Published in the spring of 1950, Highsmith’s debut novel Strangers on a Train tells of two men who meet by chance on a train journey and plot to exchange murders – each will kill for the other ensuring that neither will be suspected. From this central conceit, Highsmith spins a tense, suspenseful thriller that cried out to be brought to the big screen and sure enough, barely a week after publication, offers started to roll in. Within a couple of months, a deal had been signed – with none other than the great Alfred Hitchcock. The fact that the work of a young first-time novelist had captivated such an eminent figure as Hollywood’s ‘master of suspense’ was testament to the novel’s exceptional plotting, not to mention its sharp, penetrating characterisation.

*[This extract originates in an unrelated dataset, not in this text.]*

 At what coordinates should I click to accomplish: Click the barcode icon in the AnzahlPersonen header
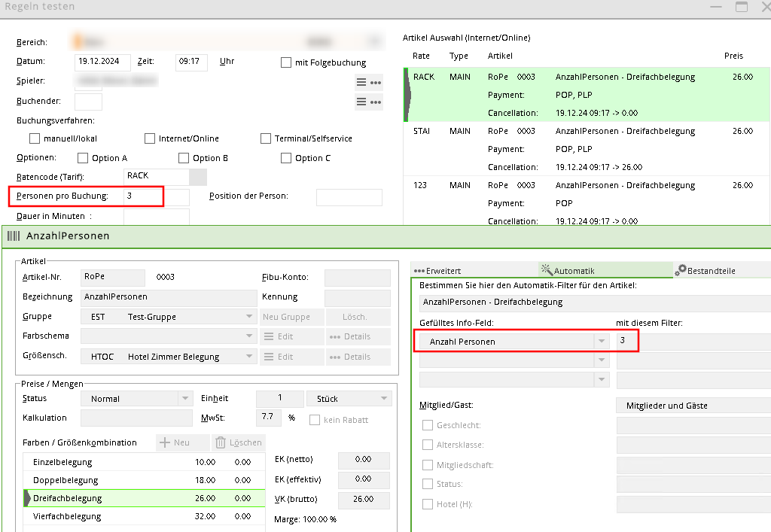tap(14, 236)
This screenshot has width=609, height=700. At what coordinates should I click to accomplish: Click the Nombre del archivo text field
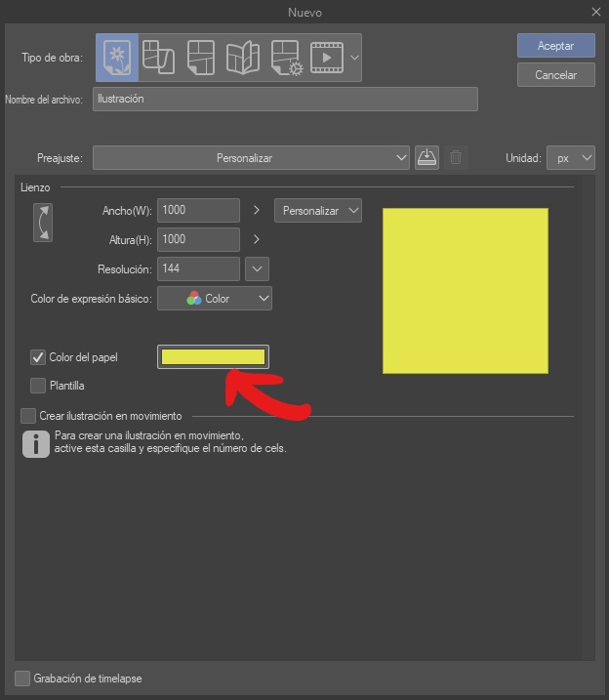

Commenting on the ‘likability’ of her protagonists, Highsmith once said: ‘I can only suggest giving the murderer-hero as many pleasant qualities as possible – generosity, kindness to some people, fondness for painting or music or cooking, for instance.’ In the novel, Bruno fits this model fairly closely (with an added Oedipal edge – he plays golf and goes to parties with his mother but harbours murderous thoughts towards his father). Architect Guy Haines is repelled by Bruno’s ideas but finds himself inextricably tangled in his plot. (‘Guy looked at him with disgust. Bruno seemed to be growing indistinct at the edges, as if by some process of deliquescence. He seemed only a voice and spirit now, the spirit of evil’).
The adaptation process was far from straightforward. Raymond Chandler (The Big Sleep, Farewell, My Lovely) was brought on board to work on the screenplay but his proposed changes to Hitchcock’s original treatment did not go down well so fellow novelist Czenzi Ormonde took over writing duties. The finished picture may have departed from the book in several areas but Strangers on a Train injected new life into its celebrated director’s career and, in the note-perfect Robert Walker, featured one of the most compelling Hitchcockian villains.